Unique_id Date Category Store Cost
1 2022/03/12 Shoes A 13.24
2 2022/04/15 Hats A 15.24
3 2021/11/03 Shoes B 22.31
4 2000/12/14 Shoes A 15.33

I need to filter TABLE A on a known id to get the Unique_id and average price to join to Table B.

Using this information I need to know which stores this item was sold in.

I then need to create a results table displaying the stores and the amount of days sales were recorded in the stores - regardless of whether the sales are associated with the id and the average cost.

To put it more simply I can break down the task into 2 separate commands:

SELECT AVG(price)
FROM table_a
WHERE id = 1
GROUP BY unique_id;

SELECT store, COUNT(date), AVG(cost) 
FROM table_b 
WHERE category = 'Shoes' 
GROUP BY store;

The unique_id should inform the join but when I join the tables it messes up my COUNT function and only counts the days in which the id is connected - not the total store sales days.

The results should look something like this:

Store AVG price COUNT days AVG cost
A 10.50. 3 14.60.
B 12.44 1. 22.31.

CodePudding user response:

I wwas hard to grasp, what you wanted, but after some thinking and your clarification, it can be solved as the code shows

CREATE TABLE TableA
    (`Unique_id` int, `id` int, `price` DECIMAL(10,2))
;
    
INSERT INTO TableA
    (`Unique_id`, `id`, `price`)
VALUES
    (1, 1, 10.50),
    (2, 3, 14.70),
    (3, 1, 12.44)
;
CREATE TABLE TableB
    (`Unique_id` int, `Date` datetime, `Category` varchar(5), `Store` varchar(1), `Cost` DECIMAL(10,2))
;
    
INSERT INTO TableB
    (`Unique_id`, `Date`, `Category`, `Store`, `Cost`)
VALUES
    (1, '2022-03-12 01:00:00', 'Shoes', 'A', 13.24),
    (2, '2022-04-15 02:00:00', 'Hats', 'A', 15.24),
    (3, '2021-11-03 01:00:00', 'Shoes', 'B', 22.31),
    (4, '2000-12-14 01:00:00', 'Shoes', 'A', 15.33)
SELECT 
    B.`Store`
    , AVG(A.`price`) price
    , (SELECT COUNT(*) FROM TableB WHERE `Store` = B.`Store` ) count_
    , (SELECT AVG(
    `cost`) FROM TableB WHERE `Store` = B.`Store` ) price
FROM TableA A
JOIN TableB B ON A.`Unique_id` = B.`Unique_id`
WHERE B.`Category` = 'Shoes'
GROUP BY B.`Store`
Store |     price | count_ |     price
:---- | --------: | -----: | --------:
A     | 10.500000 |      3 | 14.603333
B     | 12.440000 |      1 | 22.310000

db<>fiddle here

CodePudding user response:

This should be the query you are after. Mainly you simply join the rows using an outer join, because not every table_b row has a match in table_a.

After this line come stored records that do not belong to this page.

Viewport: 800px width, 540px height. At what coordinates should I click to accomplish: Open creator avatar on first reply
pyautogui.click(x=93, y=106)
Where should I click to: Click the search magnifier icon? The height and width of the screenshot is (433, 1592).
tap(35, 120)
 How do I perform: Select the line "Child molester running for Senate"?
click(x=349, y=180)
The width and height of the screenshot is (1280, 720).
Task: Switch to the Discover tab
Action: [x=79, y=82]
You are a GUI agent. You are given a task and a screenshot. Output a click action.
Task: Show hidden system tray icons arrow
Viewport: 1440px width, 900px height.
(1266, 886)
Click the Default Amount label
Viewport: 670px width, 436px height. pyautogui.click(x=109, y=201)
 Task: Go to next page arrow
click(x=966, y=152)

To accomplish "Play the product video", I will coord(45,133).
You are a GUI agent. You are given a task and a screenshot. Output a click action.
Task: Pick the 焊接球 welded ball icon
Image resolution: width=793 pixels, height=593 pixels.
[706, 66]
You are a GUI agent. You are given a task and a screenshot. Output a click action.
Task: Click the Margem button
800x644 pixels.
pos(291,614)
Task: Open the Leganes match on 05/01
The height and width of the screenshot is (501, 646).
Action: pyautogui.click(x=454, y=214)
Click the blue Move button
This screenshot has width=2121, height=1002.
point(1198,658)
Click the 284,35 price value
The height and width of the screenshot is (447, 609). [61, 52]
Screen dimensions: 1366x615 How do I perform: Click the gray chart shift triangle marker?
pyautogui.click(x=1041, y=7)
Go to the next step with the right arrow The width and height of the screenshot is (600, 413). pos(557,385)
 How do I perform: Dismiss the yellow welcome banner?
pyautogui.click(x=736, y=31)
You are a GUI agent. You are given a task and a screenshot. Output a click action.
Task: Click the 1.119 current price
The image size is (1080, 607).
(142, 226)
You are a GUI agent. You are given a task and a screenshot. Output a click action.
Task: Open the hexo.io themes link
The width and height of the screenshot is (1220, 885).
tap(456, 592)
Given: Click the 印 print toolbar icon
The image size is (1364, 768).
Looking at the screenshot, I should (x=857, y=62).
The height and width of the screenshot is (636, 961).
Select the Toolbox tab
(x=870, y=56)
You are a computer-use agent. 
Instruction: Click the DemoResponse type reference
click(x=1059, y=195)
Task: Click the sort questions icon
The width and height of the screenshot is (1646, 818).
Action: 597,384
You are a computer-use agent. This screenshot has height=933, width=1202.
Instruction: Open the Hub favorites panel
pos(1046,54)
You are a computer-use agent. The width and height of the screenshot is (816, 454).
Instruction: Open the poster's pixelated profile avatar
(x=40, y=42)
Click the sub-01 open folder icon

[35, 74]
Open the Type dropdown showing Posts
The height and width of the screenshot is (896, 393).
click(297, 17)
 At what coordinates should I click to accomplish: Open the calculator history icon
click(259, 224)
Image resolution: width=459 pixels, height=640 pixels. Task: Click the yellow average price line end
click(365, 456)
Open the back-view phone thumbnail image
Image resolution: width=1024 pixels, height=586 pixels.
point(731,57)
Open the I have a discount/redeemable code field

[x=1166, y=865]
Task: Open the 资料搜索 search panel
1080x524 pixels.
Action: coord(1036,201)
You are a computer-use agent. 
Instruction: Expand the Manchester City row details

Then, the only hindrance is that you only want to consider shoes in your average price. For this to happen you use conditional aggregation (a CASE expression inside the aggregation function).

select
  b.store,
  avg(case when b.category = 'Shoes' then a.price end) as avg_shoe_price,
  count(b.unique_id) as count_b_rows,
  avg(b.cost) as avg_cost
from table_b b
left outer join table_a a on a.unique_id = b.unique_id
group by b.store
order by b.store;

I must admit, it took me ages to understand what you want and where these numbers result from. The main reason for this is that you have WHERE table_a.id = 1 in your query, but this must not be applied to get the result you are showing. Next time please look to it that your description, queries and sample data match.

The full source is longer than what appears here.